Lira ficou responsável pela idealização do projeto gráfico do carnaval da cidade até o ano de 2011, com exceção de 2005. Ao passar dos anos, surgiu a ideia de inserir temáticas para a festa. Esse tema viria junto com um homenageado. Na primeira edição neste modelo, o condecorado foi Ariano Suassuna, uma figura que acabou se mesclando com a identidade da obra de Joana, mesmo que indiretamente. “As pessoas sempre falavam que meu trabalho era muito armorial.” Ao mesmo tempo, os desenhos do projeto finalmente invadiram as ruas e ficaram mais elaborados a cada ano. “Víamos pessoas fotografando, se fotografando junto das peças e dos cenários. Muita gente me encontrava e brincava dizendo que ia ‘roubar’ as peças. Em 2006, a procura foi tão grande que a prefeitura promoveu um leilão.”

Em 2010, Lira viu que havia chegado a hora de “deixar” o carnaval. Era o momento de dar o espaço para outras pessoas e mergulhar em novos projetos. Ela já vinha fazendo outros trabalhos simultaneamente e a visibilidade proporcionada com uma década atuando na festa abriu muitas portas. As obras dos projetos carnavalescos continuaram sendo prestigiadas em diversas exposições dentro e fora do Brasil, incluindo Alemanha e Bélgica. “Muitas coisas foram surgindo. Comecei a ser chamada para grandes trabalhos, sobretudo de empresas de São Paulo que queriam expandir coisas para o Nordeste”. Lira idealizou desenhos para trabalhos para o Banco do Brasil (publicidade), Tok&Stok (utensílios para casa), L´Occitane (embalagem e material de divulgação de fragrâncias), Ambev (latinhas) e ONU (material de comunicação visual da Relatoria Internacional do Direito à Moradia Adequada do Conselho de Direitos Humanos).

Emannuel Bento
Especial para o Diario
emannuelbento@gmail.com

O pavor de virar fórmula

Apesar de passar por uma “quarta-feira de cinzas” profissional, a vivacidade da cultura pernambucana ficou para sempre no estilo de Joana, mas sempre com algumas renovações estéticas proporcionadas pela experiência prática. “Minha história começou no Recife, mas outras coisas foram somando. Carrego tudo comigo, um pouco do carnaval, da cerâmica, do desenho, mas preciso de novos respiros para me renovar. Eu tenho um olhar muito crítico do meu trabalho e uma coisa que eu tenho pavor é que vire uma fórmula.”

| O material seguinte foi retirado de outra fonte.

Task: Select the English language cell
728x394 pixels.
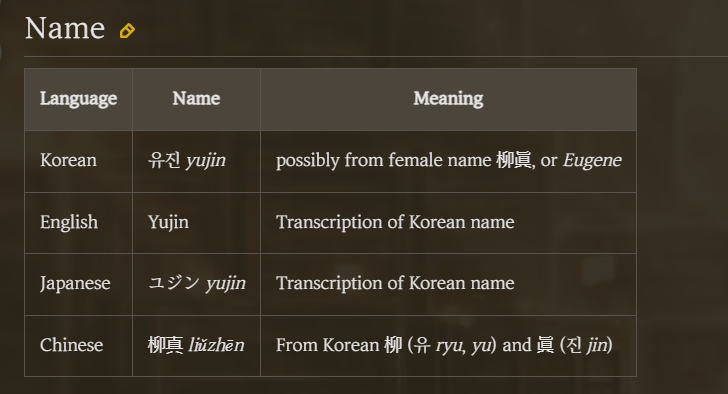Action: point(78,223)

Essa liberdade artística também desembocou em sua forma de trabalhar. Joana Lira nunca chegou a ser funcionária de uma empresa, sempre procurou clientes de forma autônoma. “Não tive experiências em escritórios, então boa parte das coisas, eu aprendi na raça. Isso fez parte de muitas crises minhas, mas acho que, no final das contas, estamos muito preocupados em chegar no final. Na verdade, o processo das coisas é tão rico. É onde a gente realmente aprende e é tão mais bonito. Hoje em dia valorizo mais o processo do que o final.”

O ritmo de trabalho é constante. Recentemente, por exemplo, Joana entregou projetos para a Uber (identidade visual para evento Uber Destino Brasil) e Google (ilustração para o Dia do Folclore 2018). São tantos ofícios que não restou muito tempo para divulgar a votação aberta do Prêmio Grande Orgulho de Pernambuco. “Me senti superhonrada. Foi uma surpresa a indicação, mas uma onda de trabalho acabou me pegando e eu meio que não me envolvi tanto quanto deveria. Quando foi semana passada, recebi a ligação de que havia ganhado. Então, foi um reconhecimento real das pessoas. Foi autêntico. Quem votou, votou naturalmente”, disse. “Eu fiquei muito feliz. Fiquei bem emocionada quando me falaram. É como um feedback das pessoas, algo que eu não tenho trabalhado tanto nesse meio. É muito gratificante ver esse retorno direto das pessoas.”